Unter der Bedingung, dass Arafat keinen Einfluss mehr auf ihr Leben nehmen dürfe, habe sie schließlich zugestimmt, wieder nach Berlin zu ziehen. Dort sei die erste Zeit auch tatsächlich so harmonisch wie lange nicht verlaufen – bis Abou-Chaker wieder begonnen habe, sich vermehrt einzumischen.

Über diese Phase bis zum endgültigen Bruch zwischen Bushido und Arafat konnte Anna-Maria Ferchichi am Montag allerdings nicht mehr berichten.
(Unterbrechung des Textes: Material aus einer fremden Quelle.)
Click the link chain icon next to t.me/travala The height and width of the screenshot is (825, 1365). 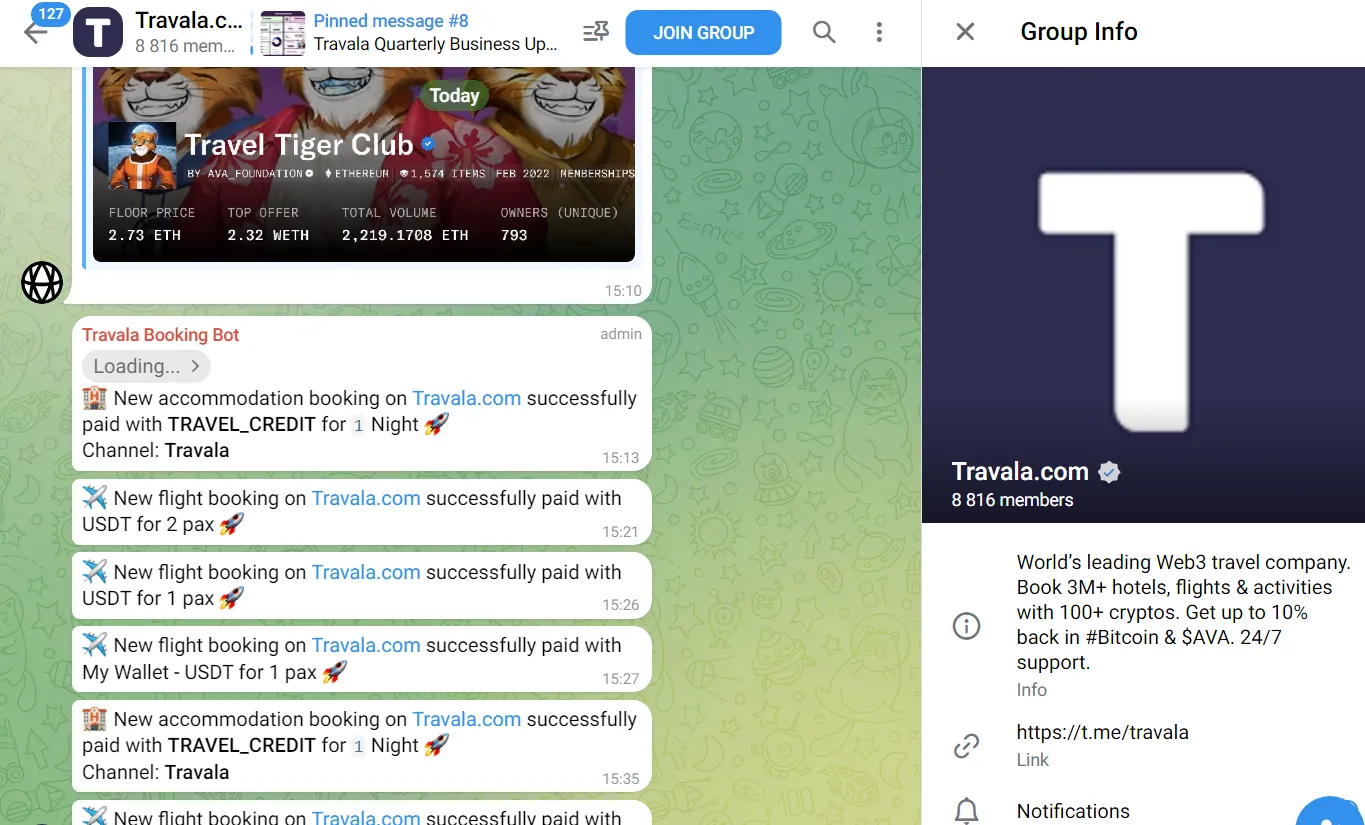966,745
Richter Martin Mrosk vertagte auf Mittwoch.

Kein Prozessende in Sicht

Anna-Maria Ferchichi, die Schwester von Sängerin Sarah Connor, gilt als starke Frau an Bushidos Seite. Er habe es ihr zu verdanken, dass er die Trennung von Arafat Abou-Chaker gewagt habe, hatte der Rapper im Prozess gesagt. Er sei schockiert gewesen, als er von der Bedrohung seiner Frau und Kinder im November 2018 erfahren habe. Zunächst habe er aus "Angst und Ehre" geschwiegen. Erst im Januar 2019 habe er dann bei der Polizei gegen Arafat Abou-Chaker ausgesagt.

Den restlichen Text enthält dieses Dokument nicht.